FILE - In this July 1, 2010 photo, one of five eight-week-old Mexican Gray wolf pups gets a quick check-up at the Endangered Wolf Center in Eureka, Mo. The effort to return the wolves to the wild in New Mexico and Arizona has been hampered by illegal shootings, court battles, complaints from ranchers who have lost livestock and pets to the wolves, and concerns by environmentalists over the way the reintroduction program has been managed.   In 2010, there were six wolf deaths. All but one involved suspicious circumstances. (AP Photo/Tom Gannam)

Flagstaff, Ariz. • More than 60 business leaders have urged the federal government to release endangered Mexican gray wolves into the Grand Canyon area in northern Arizona and eastern Utah.

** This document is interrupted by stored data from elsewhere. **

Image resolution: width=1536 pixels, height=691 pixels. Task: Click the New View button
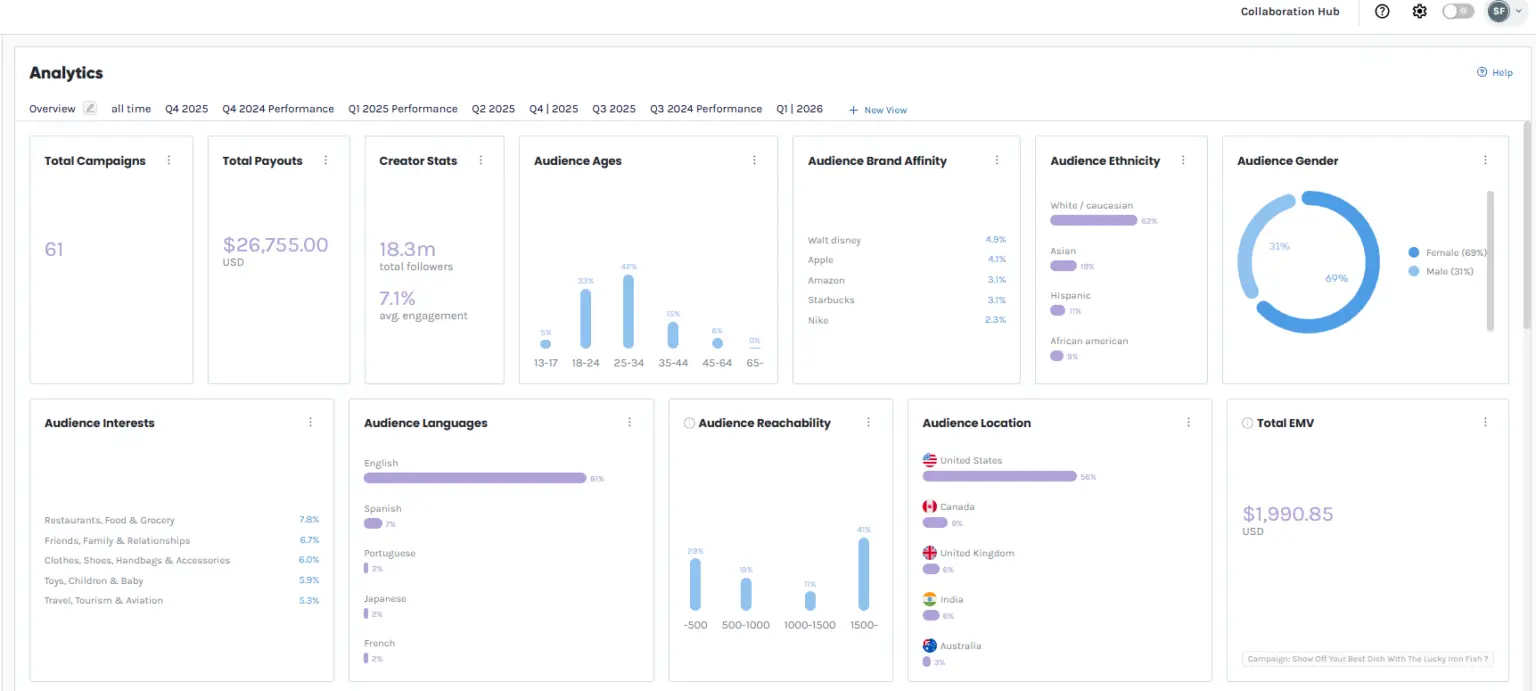pos(878,110)
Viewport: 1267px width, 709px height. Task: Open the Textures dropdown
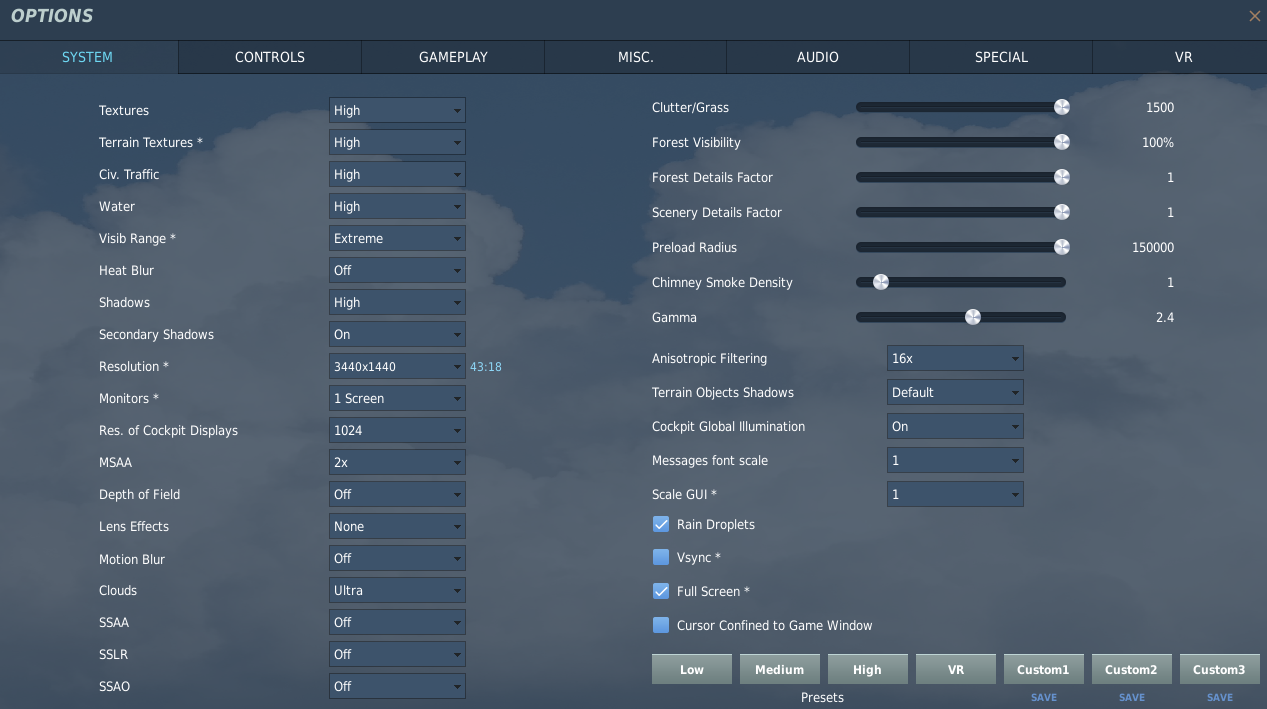[x=397, y=110]
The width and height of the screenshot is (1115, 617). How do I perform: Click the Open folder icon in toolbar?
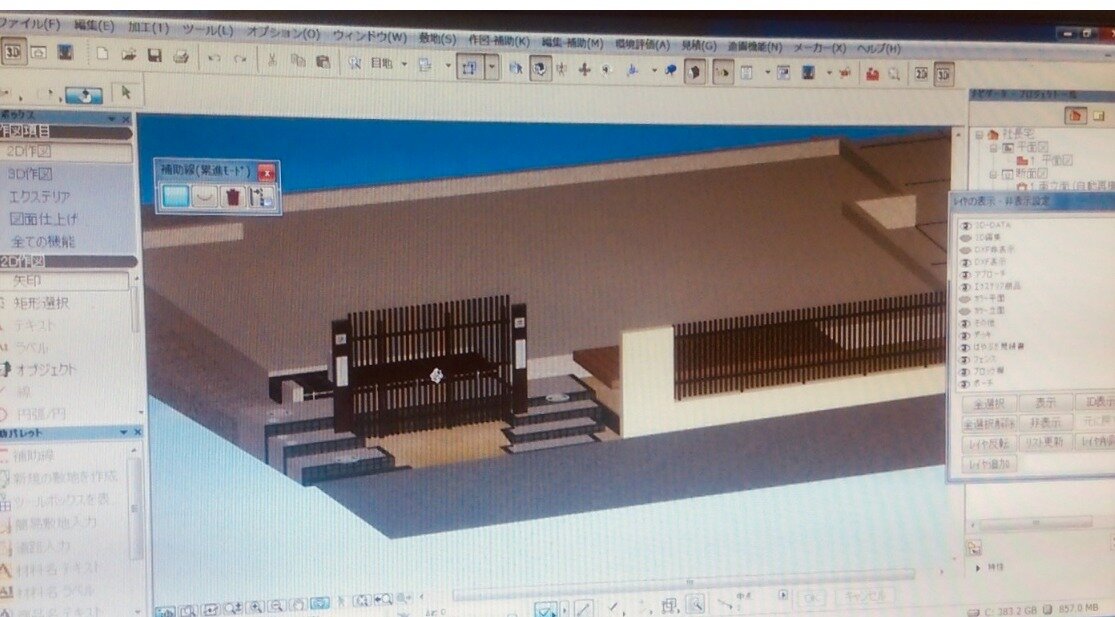pos(129,56)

The business leaders are submitting their request in a joint letter to the U.S. Fish and Wildlife Service.

The federal agency is seeking public comments on its draft plan that limits the wolf-recovery efforts to just one zone south of Interstate 40 in Arizona and New Mexico.

The business leaders include owners, managers and independent contractors from the tourism and service industries in northern Arizona and southern Utah.

They say the wolf-recovery efforts will have economic and environmental benefits.

The Fish and Wildlife Service is under a court order to have a completed recovery plan by the end of November.